◆ **COSA CHIEDE**
Ricopia per favore, senza alcuna modifica, il passo del testo sui Proverbi che va da "Come di solito" fino a "facili da giustificare." compreso.
── ESTRATTO DELLA PAGINA
Libro dei Proverbi: Capitolo 30,1-14 e 31,1-9

Siamo verso la fine del libro. Le due collezioni si somigliano, scompare il nome di Salomone ed incontriamo altri due personaggi: Agur e Lemuel.

Come di solito succede quando s’incontrano dei nomi propri nell’A.T., ci si sente provocati a verificare esistenza e identità dei personaggi citati, e, tanto per cambiare, ci si trova di fronte ad una ridda d’ipotesi: qui poi abbiamo a che fare con due re stranieri, le cui parole, come vedremo, hanno autorevoli paralleli all’interno dell’A.T., non facili da giustificare.

Prov.30,1 attribuisce quanto segue ad Agur, figlio di Iakè, da Massa, del quale non sappiamo null’altro, perché non compare in altre parti della Scrittura. Per di più, il titolo della collezione è completato (v.1b) da una formula che può essere una dedica o, come abbiamo nella nostra traduzione, una confessione: Sono stanco/ ho faticato, o Dio, sono stanco/ ho faticato, o Dio e vengo meno/ desisto.

In 31,1 compare invece Lemuel, re di Massa, che trasmette l’insegnamento ricevuto dalla madre. Ricordo a questo punto l’importanza della figura femminile nel Libro dei Proverbi, soprattutto il fatto che la donna è colei che custodisce e trasmette la tradizione ai figli attraverso l’educazione. Nel mondo ebraico questo sarà il modo con cui la donna esplica il compito sacerdotale che le è proprio e che consiste nel passare l’identità ebraica ai figli tanto che è esonerata dalla preghiera pubblica (che può fare, in ogni caso, se crede) e dagli altri obblighi giuridici, come comparire in tribunale.
────
── RIGHE DEL DATASET
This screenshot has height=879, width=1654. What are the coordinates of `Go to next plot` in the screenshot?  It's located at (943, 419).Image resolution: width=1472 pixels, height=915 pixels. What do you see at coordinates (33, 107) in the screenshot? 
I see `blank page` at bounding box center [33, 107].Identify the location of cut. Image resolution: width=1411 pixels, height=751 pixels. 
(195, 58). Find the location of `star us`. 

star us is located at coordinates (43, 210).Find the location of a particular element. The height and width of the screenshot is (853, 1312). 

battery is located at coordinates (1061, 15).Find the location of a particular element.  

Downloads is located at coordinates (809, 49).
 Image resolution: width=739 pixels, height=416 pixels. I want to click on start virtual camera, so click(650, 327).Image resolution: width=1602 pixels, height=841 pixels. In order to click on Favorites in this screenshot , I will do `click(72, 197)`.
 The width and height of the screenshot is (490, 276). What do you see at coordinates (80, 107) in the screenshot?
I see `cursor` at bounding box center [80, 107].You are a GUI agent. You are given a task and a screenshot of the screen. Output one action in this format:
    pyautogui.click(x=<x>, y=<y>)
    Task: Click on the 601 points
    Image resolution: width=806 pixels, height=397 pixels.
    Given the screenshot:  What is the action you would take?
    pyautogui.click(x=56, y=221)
────
◆ **RISULTATO**
Come di solito succede quando s’incontrano dei nomi propri nell’A.T., ci si sente provocati a verificare esistenza e identità dei personaggi citati, e, tanto per cambiare, ci si trova di fronte ad una ridda d’ipotesi: qui poi abbiamo a che fare con due re stranieri, le cui parole, come vedremo, hanno autorevoli paralleli all’interno dell’A.T., non facili da giustificare.